Given the frequency dependence of the magnetic response of samples, we were interested in studying their power loss. Within the validity of linear response theory the loss power density P is related to χ according to the succeeding equation

$$ P=\mu_{0} \pi \chi^{"}fH^{2} $$
(10)

where μ is vacuum permeability, f is applied frequency, and H is external magnetic field [48] The value of P can be under the influence of different parameters like applied field and frequency, magnetic interactions size distribution, anisotropy, etc In order to investigate the effect of magnetic interactions on loss power density, the P values have been estimated using (10). The values of P versus temperature were calculated for the F, F PVC, and F PEG samples at various frequencies of 10, 100, 1000 and 10,000 as presented in the plots in Fig. 8. The minimum value of P belongs to the sample F. By coating the F sample using F PVC and F PEG values of P increased Clearly, the maximum value of P belongs to the F PEG sample, which shows the increase in the magnetic interactions between nanoparticles.

Fig. 8
figure 8

Loss power density of the F, F PVC, and F PEG samples versus temperature

Full size image

4 Conclusion

In this paper, Fe3O4 nanoparticles coated with PEG and PVC nanoparticles were prepared by facile cathodic electrodeposition method. The effect of dipole–dipole interactions and powder compaction on magnetic properties has been investigated through dynamic magnetic measurements. By increasing the compaction of powders, the interparticle interactions strength increased.

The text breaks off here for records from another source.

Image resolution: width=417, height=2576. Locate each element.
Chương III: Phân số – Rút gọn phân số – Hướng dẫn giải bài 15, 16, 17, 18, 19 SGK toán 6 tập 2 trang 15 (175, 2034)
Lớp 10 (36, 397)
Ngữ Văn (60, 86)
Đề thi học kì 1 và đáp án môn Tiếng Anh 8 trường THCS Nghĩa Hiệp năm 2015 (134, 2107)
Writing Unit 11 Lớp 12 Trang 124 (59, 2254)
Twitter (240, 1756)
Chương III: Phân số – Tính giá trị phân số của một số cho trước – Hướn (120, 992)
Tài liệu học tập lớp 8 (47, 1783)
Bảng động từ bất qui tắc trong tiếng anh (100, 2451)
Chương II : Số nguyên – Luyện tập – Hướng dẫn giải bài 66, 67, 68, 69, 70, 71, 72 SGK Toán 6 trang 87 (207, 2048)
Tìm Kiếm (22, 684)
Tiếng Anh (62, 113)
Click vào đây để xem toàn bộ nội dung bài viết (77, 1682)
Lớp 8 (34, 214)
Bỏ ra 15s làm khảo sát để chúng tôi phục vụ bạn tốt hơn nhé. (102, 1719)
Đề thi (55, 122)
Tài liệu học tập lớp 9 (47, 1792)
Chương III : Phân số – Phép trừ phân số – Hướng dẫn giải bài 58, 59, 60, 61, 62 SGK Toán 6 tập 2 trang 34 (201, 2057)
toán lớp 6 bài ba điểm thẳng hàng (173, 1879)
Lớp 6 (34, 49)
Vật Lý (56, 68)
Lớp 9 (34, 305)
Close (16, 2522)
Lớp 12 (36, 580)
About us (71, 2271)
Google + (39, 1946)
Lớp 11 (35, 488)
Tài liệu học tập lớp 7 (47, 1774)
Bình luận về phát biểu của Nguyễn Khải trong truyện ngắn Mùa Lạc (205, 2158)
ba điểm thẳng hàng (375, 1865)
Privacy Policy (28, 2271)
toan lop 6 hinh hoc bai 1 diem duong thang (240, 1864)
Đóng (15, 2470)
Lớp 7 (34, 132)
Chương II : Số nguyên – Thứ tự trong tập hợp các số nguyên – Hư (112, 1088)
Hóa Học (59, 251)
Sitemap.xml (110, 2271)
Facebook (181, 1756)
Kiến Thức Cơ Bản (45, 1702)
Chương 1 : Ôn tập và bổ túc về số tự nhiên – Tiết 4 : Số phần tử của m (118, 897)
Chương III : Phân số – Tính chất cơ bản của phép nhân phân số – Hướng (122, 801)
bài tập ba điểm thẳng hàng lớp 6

From different AC and DC magnetic characterizations, it was understood that magnetostatic interactions increase the magnetic hardness including H c, H a, and effective anisotropy constant (K eff) of the samples. Increase of H c by increasing the applied pressure confirms the presence of interacting unblocked nanoparticles in the samples. The observed decease in the FC and ZFC magnetizations by increasing the powder compaction was attributed to the presence of random dipole–dipole interactions.